- Your goal -
Reproduce word for word the line that contains "Screen dimensions: 1024x497" and every line after it to the end of the records, with nothing else added.

── Input data

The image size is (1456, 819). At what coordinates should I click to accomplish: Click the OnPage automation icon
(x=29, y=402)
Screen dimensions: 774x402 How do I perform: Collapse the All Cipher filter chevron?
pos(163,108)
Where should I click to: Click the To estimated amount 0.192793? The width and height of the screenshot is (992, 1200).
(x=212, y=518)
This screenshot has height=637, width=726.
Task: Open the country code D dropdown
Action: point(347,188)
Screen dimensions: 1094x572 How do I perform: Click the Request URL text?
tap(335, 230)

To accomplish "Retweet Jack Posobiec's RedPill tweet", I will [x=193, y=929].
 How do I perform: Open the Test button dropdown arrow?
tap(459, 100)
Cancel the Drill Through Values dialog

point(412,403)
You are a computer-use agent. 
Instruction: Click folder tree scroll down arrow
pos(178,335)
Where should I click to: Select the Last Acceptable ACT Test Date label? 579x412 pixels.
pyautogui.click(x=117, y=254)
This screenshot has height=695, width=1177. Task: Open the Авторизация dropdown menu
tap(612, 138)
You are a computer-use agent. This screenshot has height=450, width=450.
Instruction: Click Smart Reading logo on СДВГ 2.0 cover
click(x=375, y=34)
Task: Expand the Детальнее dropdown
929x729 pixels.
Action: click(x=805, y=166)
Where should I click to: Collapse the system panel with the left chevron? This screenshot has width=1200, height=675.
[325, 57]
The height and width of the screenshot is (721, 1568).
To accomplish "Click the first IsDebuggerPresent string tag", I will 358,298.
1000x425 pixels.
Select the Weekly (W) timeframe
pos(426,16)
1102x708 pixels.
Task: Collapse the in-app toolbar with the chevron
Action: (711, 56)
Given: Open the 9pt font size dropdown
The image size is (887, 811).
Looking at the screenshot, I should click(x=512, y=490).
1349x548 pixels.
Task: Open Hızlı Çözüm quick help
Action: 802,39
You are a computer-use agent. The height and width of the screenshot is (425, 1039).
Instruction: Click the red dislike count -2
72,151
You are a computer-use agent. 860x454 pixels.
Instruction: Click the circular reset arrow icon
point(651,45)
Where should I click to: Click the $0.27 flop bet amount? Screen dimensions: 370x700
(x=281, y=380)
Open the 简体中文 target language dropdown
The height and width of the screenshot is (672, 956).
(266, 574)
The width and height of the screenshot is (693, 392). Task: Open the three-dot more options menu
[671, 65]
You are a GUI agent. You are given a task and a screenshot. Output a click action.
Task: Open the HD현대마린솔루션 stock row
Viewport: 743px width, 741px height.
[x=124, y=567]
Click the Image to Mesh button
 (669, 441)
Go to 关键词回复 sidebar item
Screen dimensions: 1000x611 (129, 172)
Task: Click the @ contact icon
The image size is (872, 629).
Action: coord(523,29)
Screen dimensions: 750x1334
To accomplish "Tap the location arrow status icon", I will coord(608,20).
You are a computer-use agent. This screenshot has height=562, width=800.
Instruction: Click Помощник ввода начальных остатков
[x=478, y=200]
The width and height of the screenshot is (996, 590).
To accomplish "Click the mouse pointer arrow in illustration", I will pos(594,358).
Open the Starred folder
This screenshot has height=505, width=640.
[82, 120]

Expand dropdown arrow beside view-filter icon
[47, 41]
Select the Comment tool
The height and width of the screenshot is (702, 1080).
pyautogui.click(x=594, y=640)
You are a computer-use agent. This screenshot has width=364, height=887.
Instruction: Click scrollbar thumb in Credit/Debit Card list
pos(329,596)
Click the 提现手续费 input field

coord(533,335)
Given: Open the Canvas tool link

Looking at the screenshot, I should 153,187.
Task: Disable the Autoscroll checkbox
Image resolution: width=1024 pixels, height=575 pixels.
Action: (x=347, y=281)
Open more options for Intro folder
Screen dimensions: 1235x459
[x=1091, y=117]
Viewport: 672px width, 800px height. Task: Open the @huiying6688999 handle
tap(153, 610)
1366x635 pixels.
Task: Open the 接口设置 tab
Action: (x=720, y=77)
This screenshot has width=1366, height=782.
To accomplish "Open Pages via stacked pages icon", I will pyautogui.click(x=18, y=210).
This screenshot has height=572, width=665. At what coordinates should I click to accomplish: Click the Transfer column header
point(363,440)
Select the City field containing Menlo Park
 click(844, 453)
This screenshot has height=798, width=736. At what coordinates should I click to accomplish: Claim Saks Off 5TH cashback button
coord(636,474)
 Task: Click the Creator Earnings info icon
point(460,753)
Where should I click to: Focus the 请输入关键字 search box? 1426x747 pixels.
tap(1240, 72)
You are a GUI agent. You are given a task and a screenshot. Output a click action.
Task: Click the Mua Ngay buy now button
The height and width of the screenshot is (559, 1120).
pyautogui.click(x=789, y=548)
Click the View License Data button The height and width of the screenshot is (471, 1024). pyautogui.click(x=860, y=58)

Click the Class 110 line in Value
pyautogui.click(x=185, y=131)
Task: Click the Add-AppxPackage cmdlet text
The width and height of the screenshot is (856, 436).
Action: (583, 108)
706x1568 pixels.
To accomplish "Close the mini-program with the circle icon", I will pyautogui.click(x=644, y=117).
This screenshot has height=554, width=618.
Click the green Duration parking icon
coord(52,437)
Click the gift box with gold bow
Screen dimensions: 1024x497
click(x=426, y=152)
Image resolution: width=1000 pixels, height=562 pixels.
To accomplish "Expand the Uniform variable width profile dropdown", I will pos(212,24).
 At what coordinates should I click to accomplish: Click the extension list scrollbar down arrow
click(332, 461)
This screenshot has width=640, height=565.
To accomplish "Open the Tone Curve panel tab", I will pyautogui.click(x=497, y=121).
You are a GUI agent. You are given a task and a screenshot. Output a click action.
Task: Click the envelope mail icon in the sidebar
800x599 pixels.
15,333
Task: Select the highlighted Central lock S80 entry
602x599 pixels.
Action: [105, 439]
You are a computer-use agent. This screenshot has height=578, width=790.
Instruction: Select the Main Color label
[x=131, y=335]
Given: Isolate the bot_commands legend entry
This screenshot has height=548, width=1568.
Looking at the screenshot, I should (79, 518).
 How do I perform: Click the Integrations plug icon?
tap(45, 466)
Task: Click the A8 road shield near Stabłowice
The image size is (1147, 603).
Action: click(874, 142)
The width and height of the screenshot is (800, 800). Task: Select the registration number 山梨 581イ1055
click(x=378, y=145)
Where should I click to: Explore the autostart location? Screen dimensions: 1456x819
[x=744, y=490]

────

- Solution to the exercise -
Screen dimensions: 1024x497
click(x=426, y=152)
Image resolution: width=1000 pixels, height=562 pixels.
To accomplish "Expand the Uniform variable width profile dropdown", I will pos(212,24).
 At what coordinates should I click to accomplish: Click the extension list scrollbar down arrow
click(332, 461)
This screenshot has width=640, height=565.
To accomplish "Open the Tone Curve panel tab", I will pyautogui.click(x=497, y=121).
You are a GUI agent. You are given a task and a screenshot. Output a click action.
Task: Click the envelope mail icon in the sidebar
800x599 pixels.
15,333
Task: Select the highlighted Central lock S80 entry
602x599 pixels.
Action: [105, 439]
You are a computer-use agent. This screenshot has height=578, width=790.
Instruction: Select the Main Color label
[x=131, y=335]
Given: Isolate the bot_commands legend entry
This screenshot has height=548, width=1568.
Looking at the screenshot, I should (79, 518).
 How do I perform: Click the Integrations plug icon?
tap(45, 466)
Task: Click the A8 road shield near Stabłowice
The image size is (1147, 603).
Action: click(874, 142)
The width and height of the screenshot is (800, 800). Task: Select the registration number 山梨 581イ1055
click(x=378, y=145)
Where should I click to: Explore the autostart location? Screen dimensions: 1456x819
[x=744, y=490]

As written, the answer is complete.